To address Chile’s cost-of-living crisis — which in 2019 helped fuel the country’s most significant social upheaval since the 1990 fall of Gen. Augusto Pinochet’s dictatorship — she proposes a “living” monthly income of around $800. But she also stresses the need to keep a lid on public debt.

“She’s a communist in name only,” said Macarena Breke, 27, an English teacher voting in downtown Santiago Sunday. “To me, Jara isn’t an ideological symbol; she’s someone who gets things done.”

Taking a page from the playbook of President Javier Milei in neighboring Argentina, Kast vows to shrink the public payroll and slash corporate taxes in a bid to revive a stagnant economy that has slowed the pace of job creation as immigrants flood the labor market. Unemployment hovers at a high 8.6%.

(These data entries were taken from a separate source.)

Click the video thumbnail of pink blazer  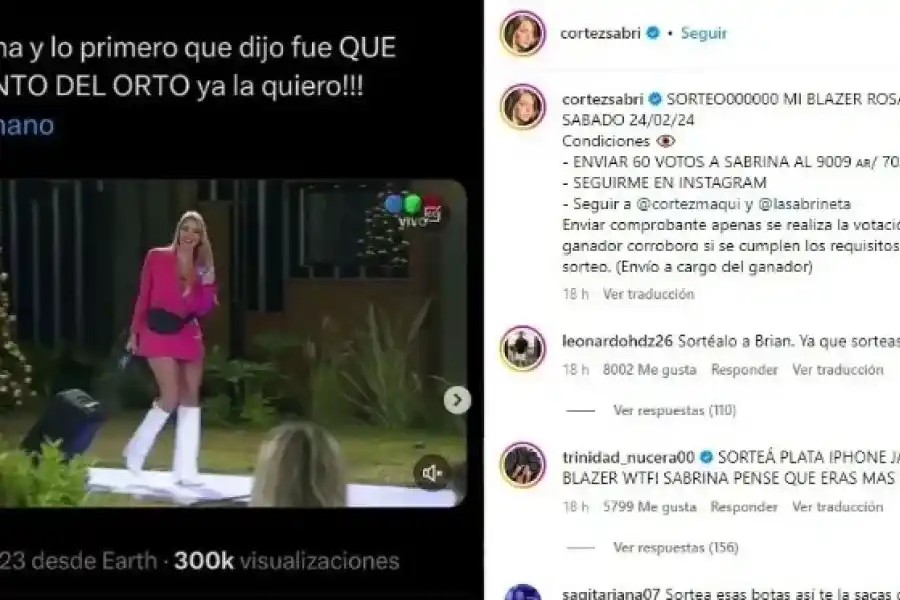pos(232,343)
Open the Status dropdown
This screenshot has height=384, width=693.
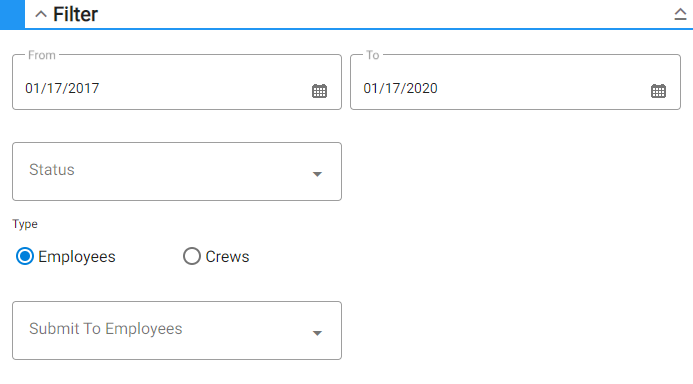177,171
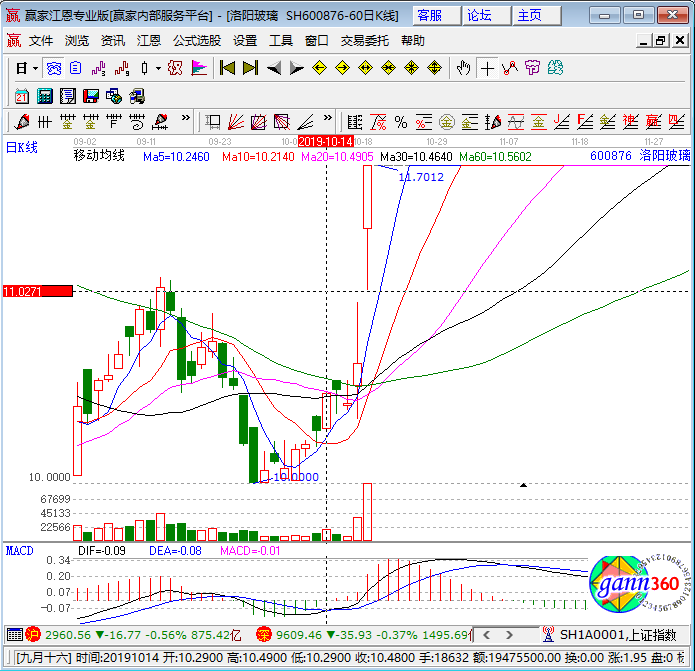Click the percent sign tool icon
Viewport: 695px width, 671px height.
[x=401, y=122]
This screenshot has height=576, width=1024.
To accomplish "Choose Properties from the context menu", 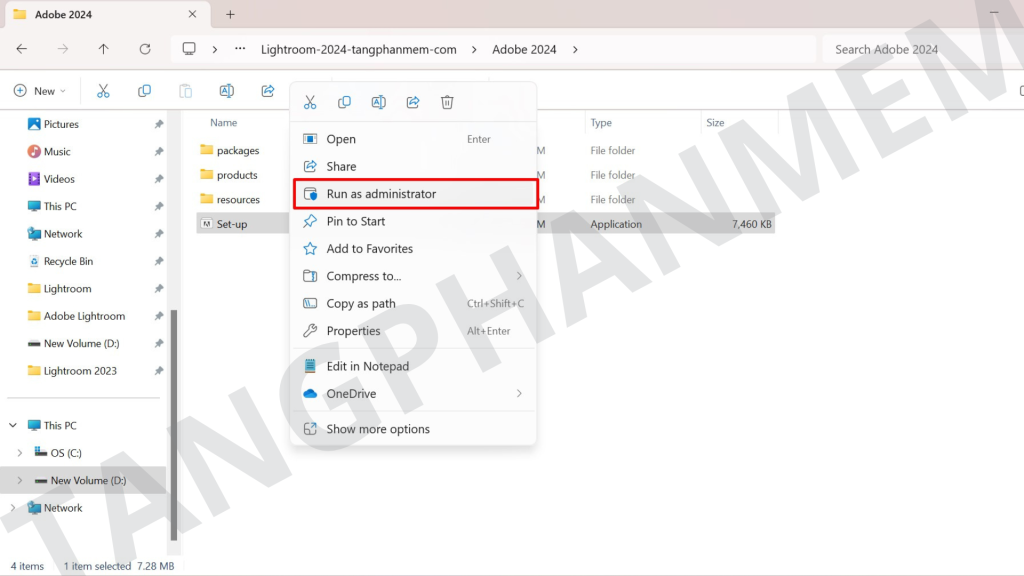I will pos(353,331).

He says he'll cut more than $6 billion in spending over 18 months — something that Matthei, an economist by training, calls “totally and absolutely impossible.” Kaiser promises to go further by slashing up to $15 billion in spending.

A nation transformed

This law and order election stands in stark contrast to Chile in 2021, when Boric, a tattooed ex-student protest leader, handily beat Kast in a runoff as voters outraged over widening inequality backed the then-35-year-old's promises of sweeping social change.

But post-pandemic economic constraints and legislative opposition restricted Boric’s ambitions while carjackings, kidnappings and sex trafficking dominated TV news, stirring panic even as homicide rates have fallen in the last two years.

“It’s convenient for certain politicians to sell the idea that the country is on fire, that everything is falling apart,” said Loreta Sleir, a 27-year-old walking her dog to the polling station, where she said she would vote for Jara.